I’m not going into how the animals were “prepared,” but I do want to share a couple of recipes of how hams were cured. These recipes are from a cookbook printed in 1856, titled Cookery As It Should Be.
CURING HAMS.
Pack the hams and shoulders in a cask; a bushel of alum salt to the thousand weight of pork, a tea-spoonful of pounded saltpetre to every pint of salt; let this all be very accurately proportioned; then lay in the pork skin side down, then the salt and saltpetre; another layer of pork, then salt and saltpetre; so on until the cask is full; not a drop of water used with it, as it makes its own pickle: cover it up for six weeks, then hang up and smoke with hickory saw-dust or chips, for four or five days; this is the experience of one celebrated in Delaware for the fine quality of his salt meats. Legs of good mutton are very nice salted and smoked in the same manner; and beef’s liver is very nice also; then frizzled for tea like beef.
ANOTHER FOR CURING HAMS.
To twelve hams of twelve pounds each put three and a half pounds of fine salt, two pounds of good brown sugar, one pound of saltpetre, each piece to be well rubbed with the mixture and packed down in a barrel; at the expiration of a week cover them with pickle made of coarse salt strong enough to bear an egg; if the hams are large it might be well enough to add a little more fine salt to the mixture.

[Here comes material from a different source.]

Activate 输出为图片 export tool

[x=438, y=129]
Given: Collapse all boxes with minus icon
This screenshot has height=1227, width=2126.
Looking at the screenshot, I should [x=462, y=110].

There is another recipe I wanted to share. There again, it deals with something I don’t have to worry about since I just order a small package of ham when I want some and then store it in my fridge.
TO PREVENT INSECTS OR WORMS FROM GETTING INTO HAMS
OR SHOULDERS.
Take two bottles of cayenne, the best quality, in all about a quarter of a pound to about one thousand weight of the pork, and mix in with the salt and saltpetre, but rubbed freely in before packing; if properly looked after and kept in a dry place, there is no danger of insects; if the weather becomes sultry and damp during the summer, a very little smoke occasionally will prevent any bad consequences. When the hams are hung up, if any apprehension is felt about insects, make a thin paste of one pound of wheat flour and three quarts of water; when cold, add two pounds of good black pepper, and a quarter of a pound of cayenne; with this cover the hams well and no insect will ever touch them.
I love reading old cookbooks to see how things were done 150 years ago. But when all is said and done, give me flour, butter, sugar, etc. from the local grocery store so I can make a special treat every once in a while. The rest of the time, I just order my pre=packaged meat and my veggies and fruits selected by those wonderful people who pick out my groceries so that my husband can pick them up for me every Wednesday.